Pero no fue tan fácil para el equipo local, ni mucho menos. El partido comenzó con un Aquidos muy serio, eficiente en ataque, con un buen juego interior y alternativas varias. En defensa se trabajaba bien, lo que junto con el poco acierto del equipo local hizo que muy pronto los de Jorge Blasco cogieran una buena renta en el marcador. Ventajas que oscilaban entre los 5 y los 10 puntos fueron la tónica del primer cuarto, que sin embargo termina con un marcador de 22-26.
Ya en el segundo cuarto se continúa con la misma tónica, acrecentándose poco a poco la distancia en el marcador. El equipo local sale con una presión en todo campo de la que Aquidos Arquitectes se zafa con cierta facilidad, para llegar a la máxima ventaja: 34-50 a falta de dos minutos. Sin embargo, en lo que restaba de cuarto empezó a vislumbrarse ya lo que sería la segunda mitad: gran acierto de los locales que reducían distancias para irse al descanso 42-54.

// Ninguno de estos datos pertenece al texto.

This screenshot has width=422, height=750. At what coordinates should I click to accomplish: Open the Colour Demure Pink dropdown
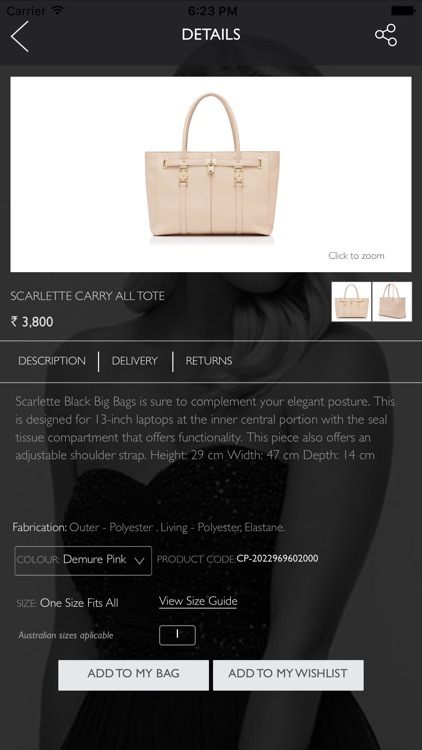[x=83, y=561]
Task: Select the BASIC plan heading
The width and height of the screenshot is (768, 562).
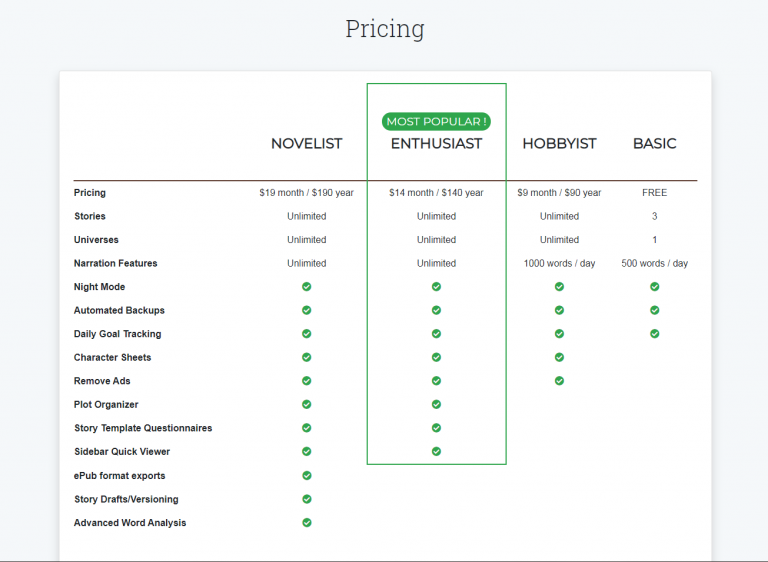Action: point(654,144)

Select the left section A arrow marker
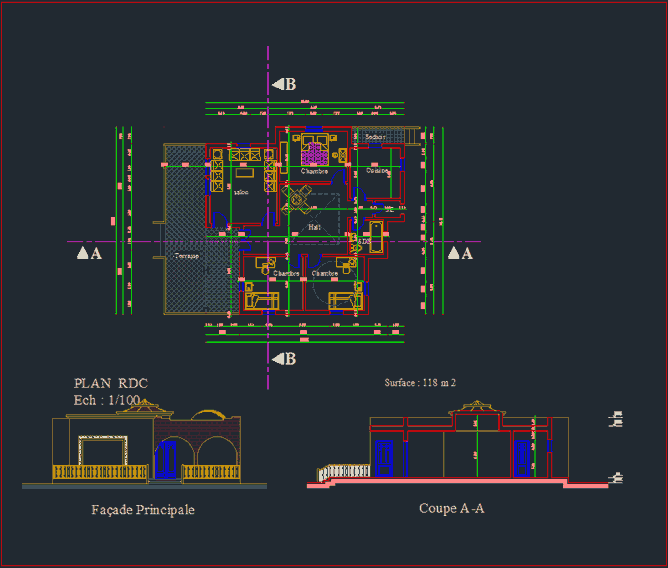pos(89,254)
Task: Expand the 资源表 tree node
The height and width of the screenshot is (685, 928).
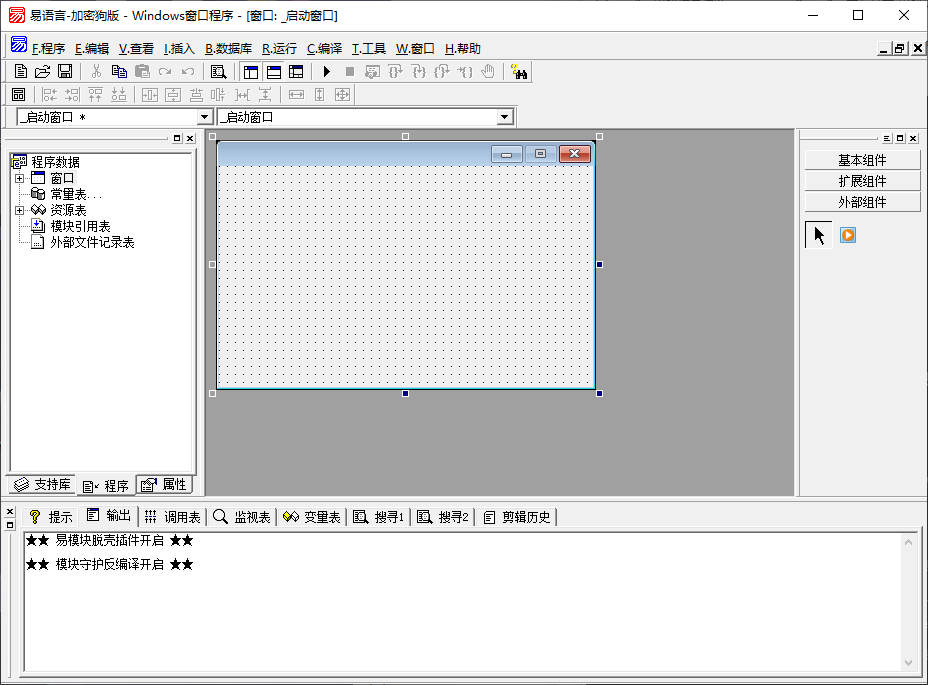Action: pos(19,210)
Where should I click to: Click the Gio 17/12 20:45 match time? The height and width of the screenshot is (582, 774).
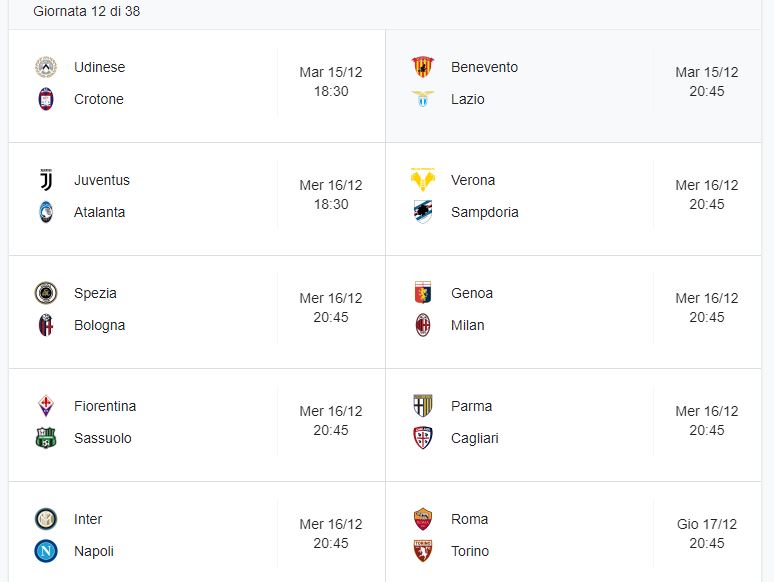(707, 534)
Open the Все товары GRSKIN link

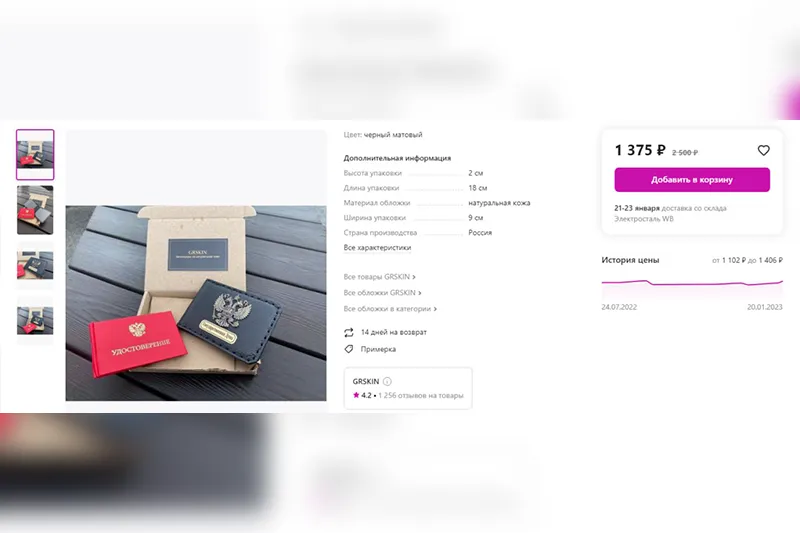(379, 276)
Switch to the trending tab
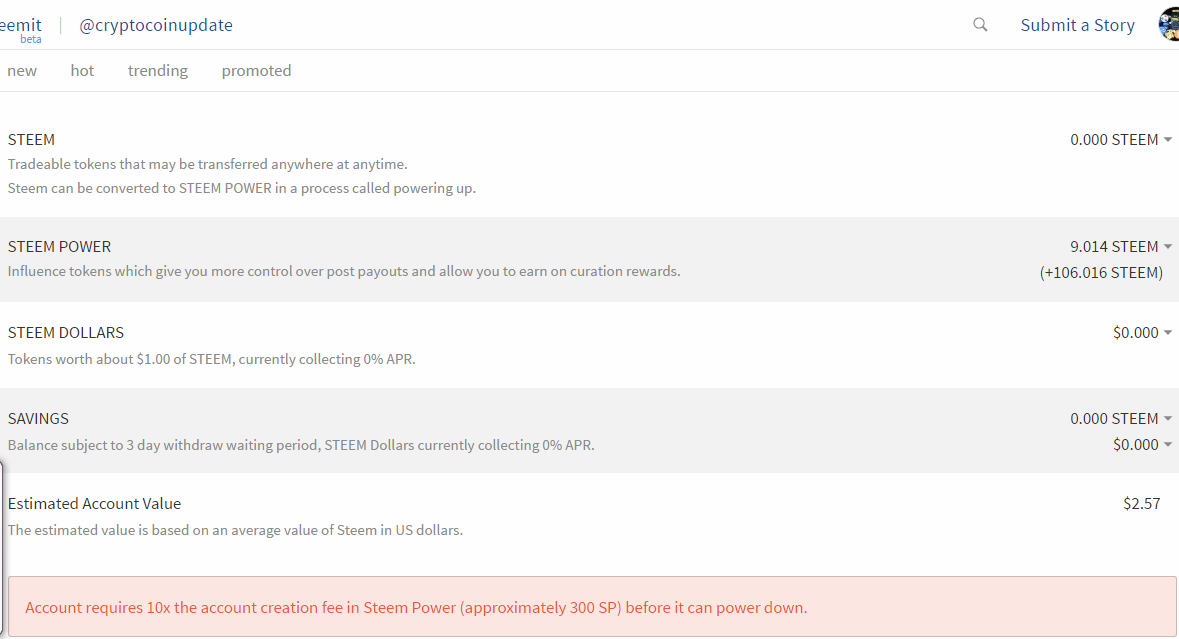1179x639 pixels. [157, 71]
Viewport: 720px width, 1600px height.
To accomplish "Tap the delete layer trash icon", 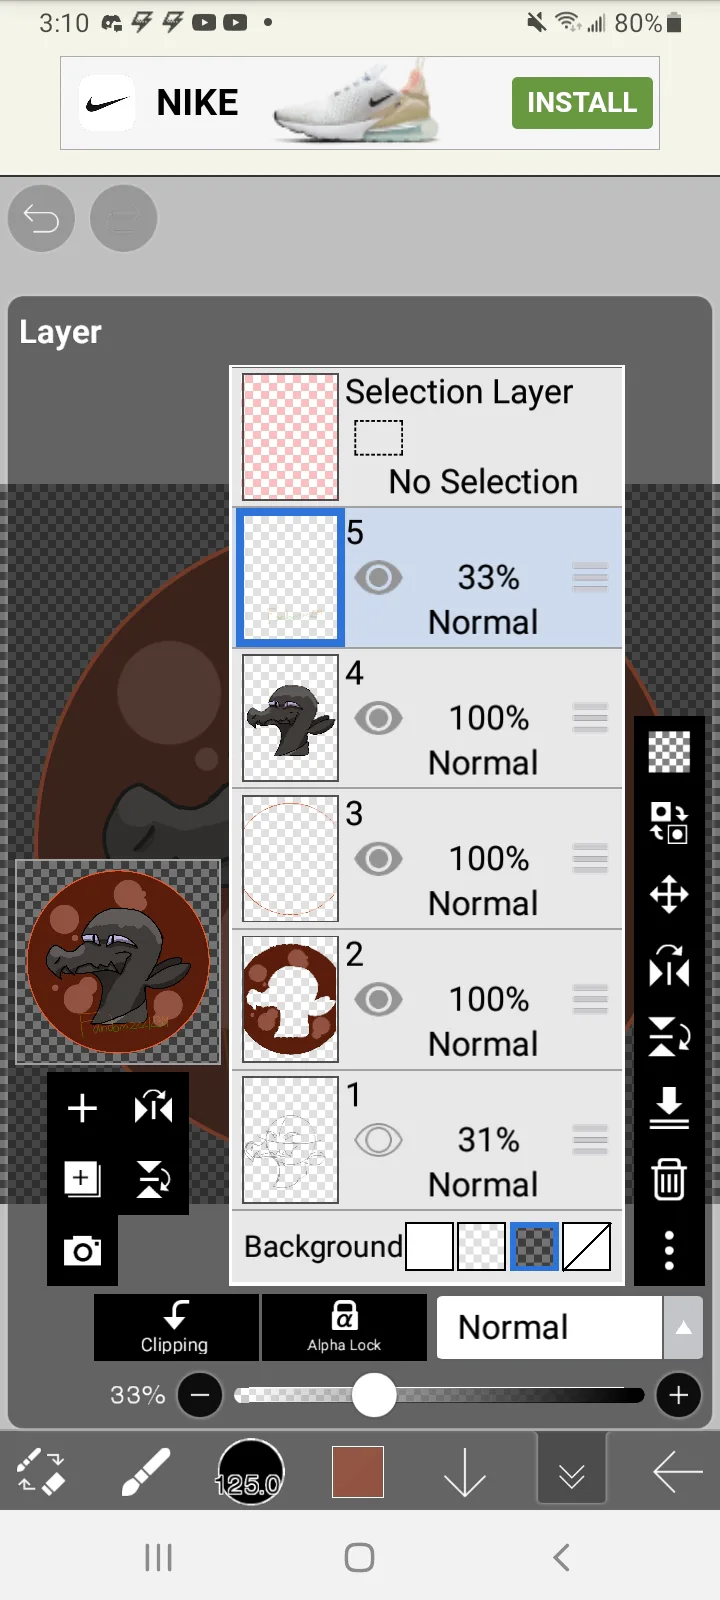I will click(x=669, y=1179).
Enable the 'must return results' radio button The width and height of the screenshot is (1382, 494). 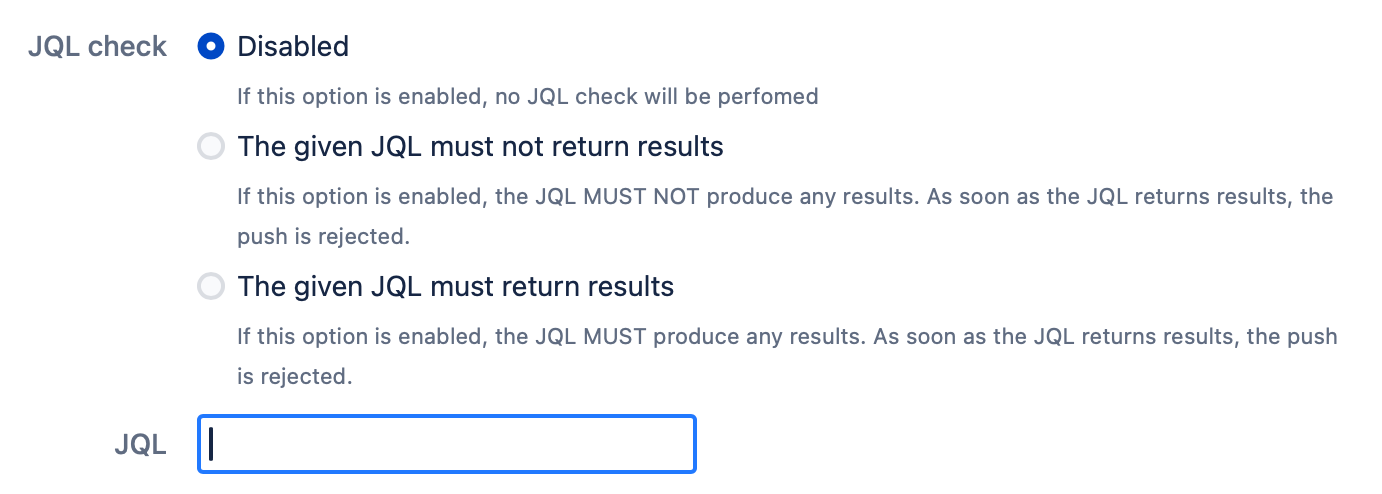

Comienza la segunda mitad y ya de inicio el equipo local es otro. Más intensidad, más fuerza en el rebote, mejor defensa y sobre todo un acierto descomunal en ataque. Todo un vendaval el que cayó encima del Aquidos Arquitectes, que poco a poco fue desinflándose. La ventaja pues fue desapareciendo en el marcador con cada segunda oportunidad concedida en defensa, con cada rebote perdido y cada triple del Platja de Palma. La
remontada culmina a falta de dos minutos para el fin del tercer cuarto cuando los isleños, 67-65, toman la iniciativa en el marcador, ventaja que ya no dejarían de ampliar. El cuarto finaliza 74-67 para los locales.
El último cuarto fue una copia del tercero. La ventaja aumentaba poco a poco, sin que Aquidos pudiera hacer nada ante la calidad de algunos jugadores del Platja de Palma, enchufados hasta límites increíbles para llegar a falta de 3 minutos a la máxima ventaja, 96-80. En este momento, ya con más corazón que cabeza, una reacción postrera con Damián como estilete puso un marcador de 97-87 quedando apenas 2 minutos. Parecía intuirse un final épico, que la veteranía de los jugadores de Palma cortó de raíz. Al final, 108-95 y muchas lecturas del partido por hacer. La más importante y positiva que el equipo tuvo contra las cuerdas a uno de los grandes equipos de la categoría en su campo, y que sólo una segunda parte descomunal por parte de los locales evitó la victoria del Aquidos.